— begin Provided entries —

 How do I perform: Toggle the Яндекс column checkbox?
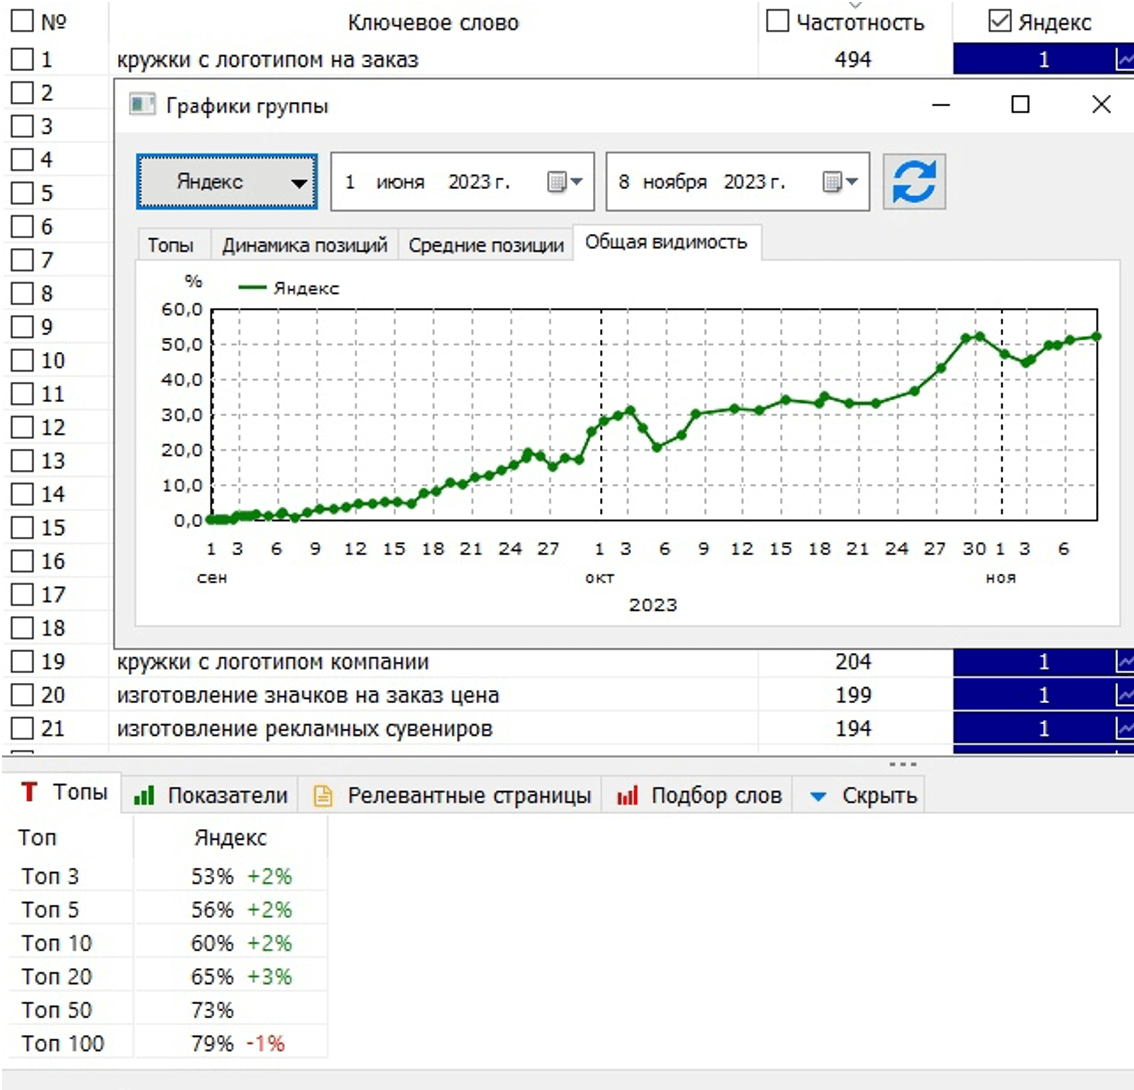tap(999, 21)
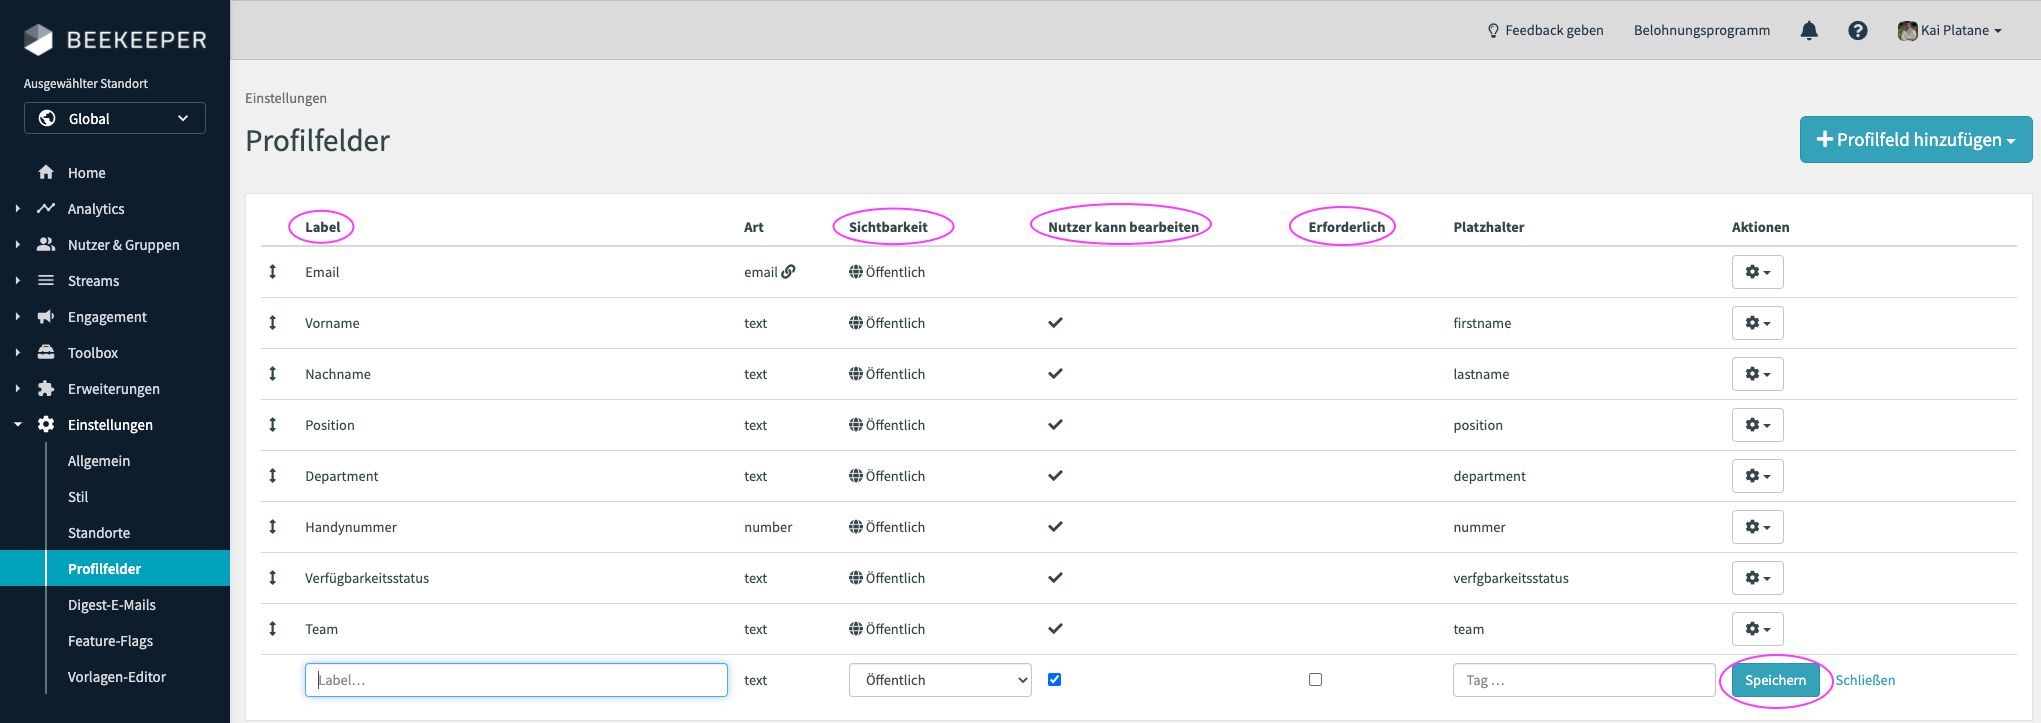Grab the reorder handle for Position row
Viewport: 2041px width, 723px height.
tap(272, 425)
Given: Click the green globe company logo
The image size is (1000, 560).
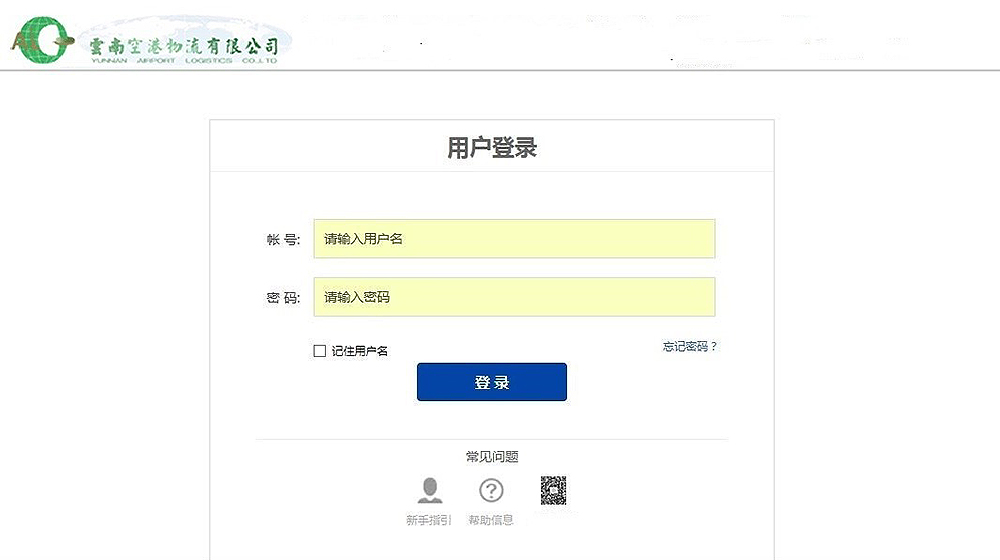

— end Provided entries —

| What is expected |
Reproduce every line of the material above word for word, leaving out the pictures.

| Answer |
 How do I perform: Toggle the Яндекс column checkbox?
tap(999, 21)
Grab the reorder handle for Position row
Viewport: 2041px width, 723px height.
tap(272, 425)
Given: Click the green globe company logo
The image size is (1000, 560).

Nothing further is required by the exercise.